Corporate Compliance

Introduction
Indian companies are now governed by Companies Act 2013 and company has to comply with various statutory provisions as per different sections of Companies Act 2013. We solely handle all legalities of Company Law compliance, right from getting the name of company, preparation of MOA/AOA, assisting in mobilization of financial and banking resources, till the commencement of operations and further.

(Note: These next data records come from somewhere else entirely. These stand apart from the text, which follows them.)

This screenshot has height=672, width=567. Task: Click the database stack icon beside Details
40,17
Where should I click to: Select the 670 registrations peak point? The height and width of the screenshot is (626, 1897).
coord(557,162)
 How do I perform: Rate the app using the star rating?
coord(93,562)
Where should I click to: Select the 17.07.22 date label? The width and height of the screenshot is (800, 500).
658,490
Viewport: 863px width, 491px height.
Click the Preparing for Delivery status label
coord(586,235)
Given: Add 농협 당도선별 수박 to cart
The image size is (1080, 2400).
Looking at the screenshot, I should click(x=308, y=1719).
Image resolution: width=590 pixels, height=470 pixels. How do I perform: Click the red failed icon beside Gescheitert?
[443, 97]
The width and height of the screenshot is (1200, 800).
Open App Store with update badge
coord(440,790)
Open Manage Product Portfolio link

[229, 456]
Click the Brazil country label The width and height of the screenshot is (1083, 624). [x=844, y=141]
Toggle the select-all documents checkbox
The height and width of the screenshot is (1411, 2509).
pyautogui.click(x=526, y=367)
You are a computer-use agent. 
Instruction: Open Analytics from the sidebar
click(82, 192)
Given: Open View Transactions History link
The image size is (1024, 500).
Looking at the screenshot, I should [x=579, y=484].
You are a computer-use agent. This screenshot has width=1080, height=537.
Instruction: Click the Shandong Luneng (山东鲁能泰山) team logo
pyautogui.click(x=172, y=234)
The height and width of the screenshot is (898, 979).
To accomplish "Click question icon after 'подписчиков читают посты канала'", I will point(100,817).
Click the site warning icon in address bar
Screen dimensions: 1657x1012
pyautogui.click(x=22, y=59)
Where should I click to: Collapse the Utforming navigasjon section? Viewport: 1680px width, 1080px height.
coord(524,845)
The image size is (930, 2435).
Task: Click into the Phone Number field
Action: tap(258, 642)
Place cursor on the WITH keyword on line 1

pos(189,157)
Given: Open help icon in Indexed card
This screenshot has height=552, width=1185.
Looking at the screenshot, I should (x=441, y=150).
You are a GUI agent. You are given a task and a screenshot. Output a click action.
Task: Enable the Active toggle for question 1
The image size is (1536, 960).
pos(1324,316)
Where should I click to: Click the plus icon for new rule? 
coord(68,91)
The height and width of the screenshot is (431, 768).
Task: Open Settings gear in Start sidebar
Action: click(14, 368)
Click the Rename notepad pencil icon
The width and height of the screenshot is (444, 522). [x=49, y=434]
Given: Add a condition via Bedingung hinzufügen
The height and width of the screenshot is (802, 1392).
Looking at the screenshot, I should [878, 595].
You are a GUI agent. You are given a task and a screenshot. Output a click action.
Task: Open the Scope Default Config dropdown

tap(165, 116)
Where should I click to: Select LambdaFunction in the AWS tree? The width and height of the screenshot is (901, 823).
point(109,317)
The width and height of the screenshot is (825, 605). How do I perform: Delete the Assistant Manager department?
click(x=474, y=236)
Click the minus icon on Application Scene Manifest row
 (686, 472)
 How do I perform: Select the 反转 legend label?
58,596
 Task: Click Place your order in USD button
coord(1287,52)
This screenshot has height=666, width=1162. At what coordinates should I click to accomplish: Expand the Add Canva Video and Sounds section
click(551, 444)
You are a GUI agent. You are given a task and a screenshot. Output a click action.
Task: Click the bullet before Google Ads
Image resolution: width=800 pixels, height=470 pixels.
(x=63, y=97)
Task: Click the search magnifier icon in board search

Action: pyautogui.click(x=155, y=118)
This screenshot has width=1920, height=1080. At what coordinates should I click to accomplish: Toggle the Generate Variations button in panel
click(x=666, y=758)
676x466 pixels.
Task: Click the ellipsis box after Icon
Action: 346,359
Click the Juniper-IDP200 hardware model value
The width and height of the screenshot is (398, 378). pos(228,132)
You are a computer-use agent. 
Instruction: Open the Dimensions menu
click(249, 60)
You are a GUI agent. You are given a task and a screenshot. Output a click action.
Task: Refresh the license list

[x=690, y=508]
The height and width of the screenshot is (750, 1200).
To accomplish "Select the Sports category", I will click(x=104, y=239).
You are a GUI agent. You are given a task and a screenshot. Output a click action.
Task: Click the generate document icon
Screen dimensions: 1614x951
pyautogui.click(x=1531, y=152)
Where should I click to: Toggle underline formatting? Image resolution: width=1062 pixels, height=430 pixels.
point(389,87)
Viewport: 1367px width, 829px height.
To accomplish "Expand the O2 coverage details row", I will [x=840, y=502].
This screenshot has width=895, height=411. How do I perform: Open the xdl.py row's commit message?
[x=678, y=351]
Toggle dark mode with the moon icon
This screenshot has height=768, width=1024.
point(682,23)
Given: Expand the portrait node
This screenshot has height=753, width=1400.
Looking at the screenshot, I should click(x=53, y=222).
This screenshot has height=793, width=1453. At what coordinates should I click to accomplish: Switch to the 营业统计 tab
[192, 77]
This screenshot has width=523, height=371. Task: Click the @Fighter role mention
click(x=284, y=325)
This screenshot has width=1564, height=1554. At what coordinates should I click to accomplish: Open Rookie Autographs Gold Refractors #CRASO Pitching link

WE HANDLE THE FOLLOWING MATTERS :
• FORMATION & REGISTRATION OF COMPANY
• E- FILING OF DOCUMENTS WITH MCA
• COMPLIANCES UNDER COMPANIES ACT, 2013
• FORMATION OF SECTION 25/SECTION 8 COMPANY (NON PROFIT MAKING ORGANIZATION)
• GETTING CHARGE REGISTERED
• LIAISON WITH REGISTRAR OF COMPANIES & REGIONAL DIRECTORS
• GETTING DIRECTOR IDENTIFICATION NUMBER (DIN)
• MAINTENANCE OF STATUTORY RECORDS PRESCRIBED UNDER COMPANIES ACT, 2013
• WINDING UP AND LIQUIDATION OF COMPANIES.
• FILLING OF ANNUAL RETURNS AND OTHER DOCUMENTS TO REGISTRAR OF COMPANIES.

Corporate Governance
As a step in the direction of corporate governance, the following provisions have been introduced in the Companies Act:
Section 134 provides that a report by the Board of Directors containing details on the matters specified including directors’ responsibility statement shall be attached to every financial statement laid before a company. The responsibility statement includes that the applicable Accounting Standards have been followed in preparing the financial statements and reporting the material departures therefrom, that the companies follow their accounting policies consistently, the accounts have been prepared on a going concern basis and compliance of all applicable laws.
Section 177 provides the requirements and manner of constituting the Audit Committee. The Audit Committee shall consist of minimum three directors with Independent Directors forming a majority and majority members must have ability to read and understand financial statements. The Section also provides for a vigil mechanism in every listed and prescribed class of companies and such mechanism shall be disclosed at the website of the company and should be mentioned in Board’s report.
Section 184 provides the manner and periodicity in which the every director shall made disclosure of his concerns or interest in any company, body corporate, firms and parties to the contract. He concerned director should not participate in the meeting taking the decision in such cases. The contract or agreement entered in to by the company without disclosure shall be voidable at the option of the company.

Statutory accounts
At every annual general meeting of a company, the Board of directors is required to lay a balance sheet and a profit and loss account. The profit and loss account shall relate to the financial year of the company and the balance sheet, as at the end of the financial year. Financial Year in relation to financial statements shall be the period ending on the 31st day of March every year. * Transition period of two years was initially allowed for an existing company to align its financial year as per this provision.
The financial statements shall give a true and fair view of the state of affairs of the company or companies, comply with the accounting standards notified under section 133 and shall be in the form or forms as may be provided for different class or classes of companies in Schedule III. Where a company has one or more subsidiaries, it shall, in addition to financial statements, prepare a consolidated financial statement of the company and of all the subsidiaries in the same form and manner as that of its own which shall also be laid before the annual general meeting of the company along with the laying of its financial statement. It includes consolidation of subsidiary, associates and Joint Ventures, cash flow statement, statement of changes in equity, any explanatory note, disclosure of CSR activity, as prescribed in 2013 Act.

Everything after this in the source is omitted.